It is vital that children of all ages learn about our famous legal system. My office works very closely with the Department for Education to ensure that the curriculum covers a full range of important legal concepts, including fundamental rights and criminal law. My office also works very closely with members of the pro bono and public legal education committees, who run programmes to engage and educate young people about the law outside the curriculum.
Our legal system is the cornerstone of our society, so does my right hon. and learned Friend agree that we need to work with not just with schools but voluntary organisations to make sure that young people understand not just the law and our legal process, but Parliament’s role in forming the law?

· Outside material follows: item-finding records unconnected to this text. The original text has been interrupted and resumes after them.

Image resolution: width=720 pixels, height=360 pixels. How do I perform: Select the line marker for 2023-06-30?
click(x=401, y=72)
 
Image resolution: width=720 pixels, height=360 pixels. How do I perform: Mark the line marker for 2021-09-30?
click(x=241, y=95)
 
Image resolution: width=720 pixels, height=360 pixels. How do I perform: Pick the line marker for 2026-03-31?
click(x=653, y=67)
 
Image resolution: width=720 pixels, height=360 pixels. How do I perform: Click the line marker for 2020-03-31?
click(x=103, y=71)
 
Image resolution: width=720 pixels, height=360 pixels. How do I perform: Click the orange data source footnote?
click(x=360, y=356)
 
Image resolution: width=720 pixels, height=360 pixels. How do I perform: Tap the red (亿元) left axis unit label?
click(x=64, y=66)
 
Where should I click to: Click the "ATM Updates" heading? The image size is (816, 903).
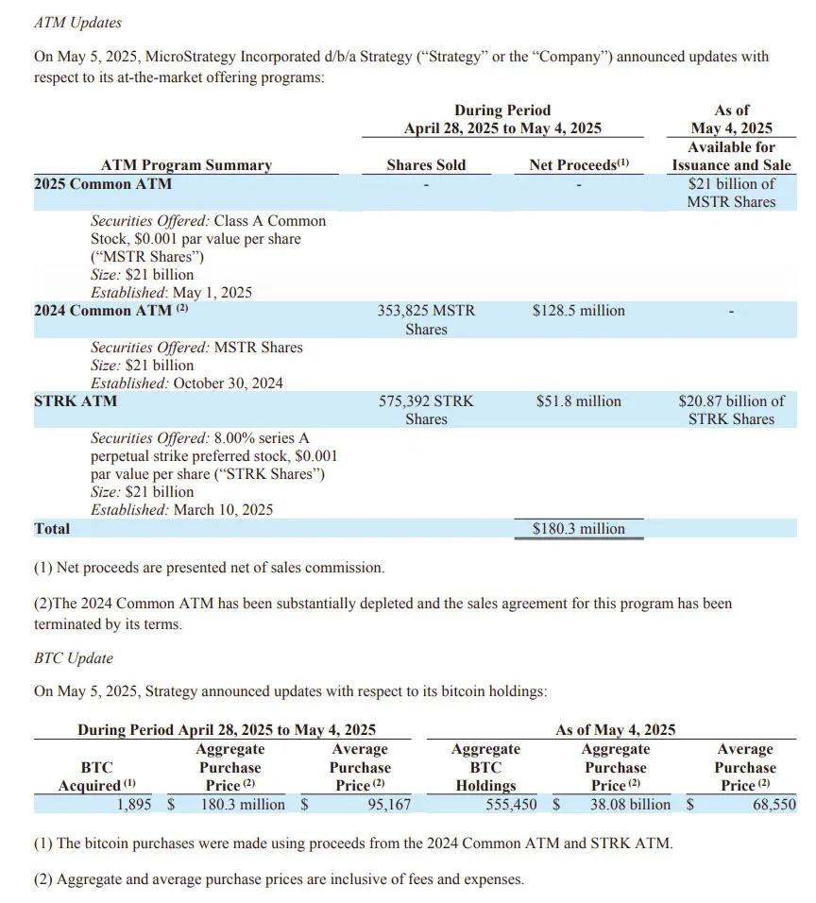[77, 22]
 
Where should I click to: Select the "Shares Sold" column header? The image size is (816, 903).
[426, 164]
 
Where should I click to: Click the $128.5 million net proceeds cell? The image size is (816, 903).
[578, 311]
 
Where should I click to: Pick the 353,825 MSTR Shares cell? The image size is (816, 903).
[426, 319]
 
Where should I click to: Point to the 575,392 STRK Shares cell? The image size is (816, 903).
[426, 410]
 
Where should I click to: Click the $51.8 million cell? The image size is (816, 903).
[578, 401]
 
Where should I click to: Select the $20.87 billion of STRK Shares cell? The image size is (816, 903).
[731, 410]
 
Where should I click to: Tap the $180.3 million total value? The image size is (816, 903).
[578, 529]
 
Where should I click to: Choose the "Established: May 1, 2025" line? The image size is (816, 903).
[171, 293]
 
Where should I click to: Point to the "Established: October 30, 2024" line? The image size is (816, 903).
[186, 383]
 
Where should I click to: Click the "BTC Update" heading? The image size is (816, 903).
[73, 658]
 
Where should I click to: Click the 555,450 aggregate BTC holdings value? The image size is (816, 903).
[511, 805]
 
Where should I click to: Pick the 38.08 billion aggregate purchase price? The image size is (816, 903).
[630, 805]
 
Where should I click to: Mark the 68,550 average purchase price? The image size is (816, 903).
[774, 805]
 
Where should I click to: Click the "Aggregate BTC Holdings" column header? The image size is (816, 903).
[485, 767]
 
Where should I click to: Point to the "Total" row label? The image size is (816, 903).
[52, 529]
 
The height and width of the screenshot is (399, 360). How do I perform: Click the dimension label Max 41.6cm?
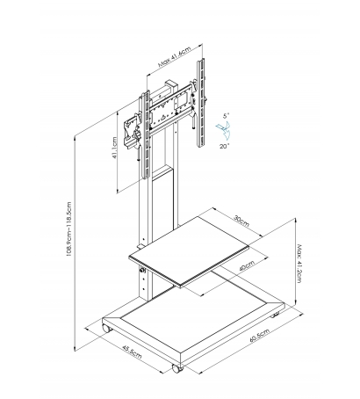175,57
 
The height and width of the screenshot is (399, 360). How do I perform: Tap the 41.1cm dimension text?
115,148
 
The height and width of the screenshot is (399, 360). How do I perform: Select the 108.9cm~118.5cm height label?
69,229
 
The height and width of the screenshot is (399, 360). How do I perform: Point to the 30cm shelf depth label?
241,221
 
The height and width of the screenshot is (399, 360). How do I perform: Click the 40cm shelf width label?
247,265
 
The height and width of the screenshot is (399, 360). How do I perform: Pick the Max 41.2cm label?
299,264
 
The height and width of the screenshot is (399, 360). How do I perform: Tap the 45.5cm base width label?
132,352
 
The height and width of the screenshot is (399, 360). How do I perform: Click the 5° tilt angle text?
227,116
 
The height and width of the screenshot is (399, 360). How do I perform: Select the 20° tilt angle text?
225,146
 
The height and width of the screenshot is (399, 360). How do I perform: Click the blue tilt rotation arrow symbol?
224,130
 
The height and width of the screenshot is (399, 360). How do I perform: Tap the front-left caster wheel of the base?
107,328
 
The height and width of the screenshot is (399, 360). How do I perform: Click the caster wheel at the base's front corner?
177,368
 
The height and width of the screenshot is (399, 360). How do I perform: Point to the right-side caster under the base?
275,316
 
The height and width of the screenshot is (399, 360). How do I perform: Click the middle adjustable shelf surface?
189,251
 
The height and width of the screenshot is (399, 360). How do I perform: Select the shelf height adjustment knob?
143,271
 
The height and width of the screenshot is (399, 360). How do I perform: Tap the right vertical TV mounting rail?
200,103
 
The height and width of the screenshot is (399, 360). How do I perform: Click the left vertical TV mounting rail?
146,134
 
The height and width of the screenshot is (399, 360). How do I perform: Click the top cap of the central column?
171,83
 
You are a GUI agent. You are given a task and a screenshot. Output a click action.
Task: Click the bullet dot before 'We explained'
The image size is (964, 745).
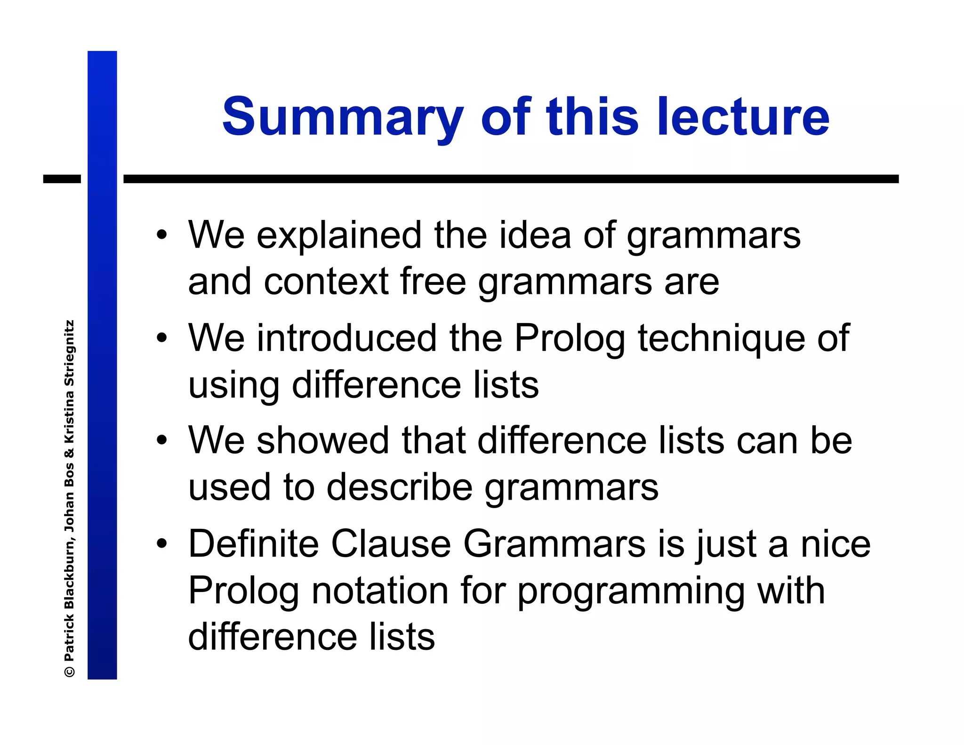pos(162,235)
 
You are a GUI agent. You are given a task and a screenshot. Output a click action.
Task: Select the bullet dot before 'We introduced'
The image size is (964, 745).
pos(162,338)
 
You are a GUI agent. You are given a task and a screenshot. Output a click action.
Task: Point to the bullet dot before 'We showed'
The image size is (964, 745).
pos(162,440)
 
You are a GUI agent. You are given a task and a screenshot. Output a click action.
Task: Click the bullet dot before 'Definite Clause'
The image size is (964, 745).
pos(162,543)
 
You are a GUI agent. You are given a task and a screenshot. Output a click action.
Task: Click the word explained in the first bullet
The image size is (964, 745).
pos(339,235)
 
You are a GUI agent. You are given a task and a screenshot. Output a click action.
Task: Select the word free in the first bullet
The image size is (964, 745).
pos(433,282)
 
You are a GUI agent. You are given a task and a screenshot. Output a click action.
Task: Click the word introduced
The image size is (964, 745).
pos(346,338)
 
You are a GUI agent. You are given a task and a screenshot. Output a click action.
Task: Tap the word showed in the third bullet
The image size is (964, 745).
pos(322,440)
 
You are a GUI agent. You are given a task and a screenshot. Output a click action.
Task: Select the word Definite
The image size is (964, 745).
pos(254,543)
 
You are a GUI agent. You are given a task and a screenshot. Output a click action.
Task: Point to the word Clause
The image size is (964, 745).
pos(391,543)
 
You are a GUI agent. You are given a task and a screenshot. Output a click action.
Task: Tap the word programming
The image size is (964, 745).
pos(631,591)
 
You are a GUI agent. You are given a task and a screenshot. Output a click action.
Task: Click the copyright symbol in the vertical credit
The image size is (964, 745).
pos(70,672)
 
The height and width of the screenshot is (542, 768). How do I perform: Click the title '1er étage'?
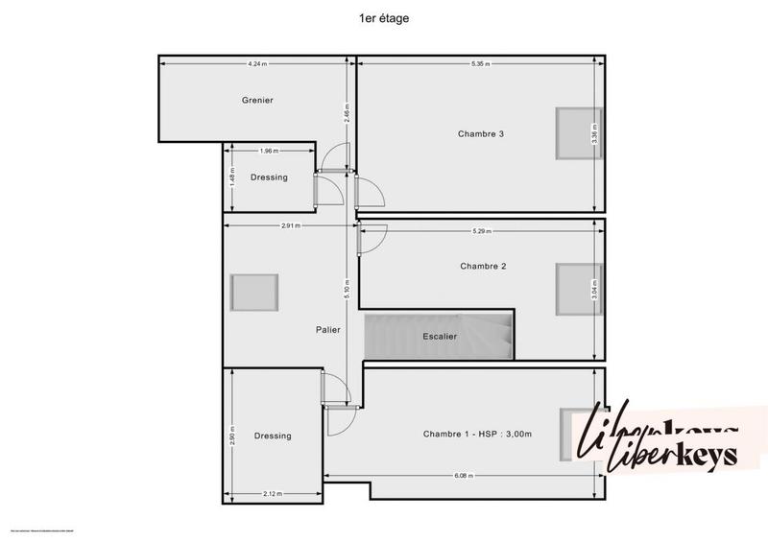(383, 16)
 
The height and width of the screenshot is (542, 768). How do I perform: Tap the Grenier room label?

My hon. Friend has put it very well. Understanding the law is vital for young people. To that end, I wholeheartedly support pro bono work as part of education and a way in which students can support their communities to understand the law, their rights and what is required of them. When I was both training for and practising at the self-employed Bar, I undertook pro bono work and also volunteered for the free representation unit. I encourage all practitioners, young and older, to maintain that very proud tradition of the Bar.
In 1975, a 17-year-old young man died while on Army training. He was a recent recruit. The family have never believed the account of his death given by the Ministry of Defence. In 1998, my predecessor wrote to the then Attorney General about the case. Now it appears that new evidence has come forward. Will the Attorney General meet me and some of the family members to discuss this, in their pursuit of the truth?